» Provided data
————

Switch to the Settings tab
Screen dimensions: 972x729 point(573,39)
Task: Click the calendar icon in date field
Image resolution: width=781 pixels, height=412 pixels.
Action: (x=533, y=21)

————

Can you reproduce the listing from the line containing "Task: Click the calendar icon in date field" down to the end, with "calendar icon" changed to "date picker" and everything else left as it is?

» Response to the task
Task: Click the date picker in date field
Image resolution: width=781 pixels, height=412 pixels.
Action: (x=533, y=21)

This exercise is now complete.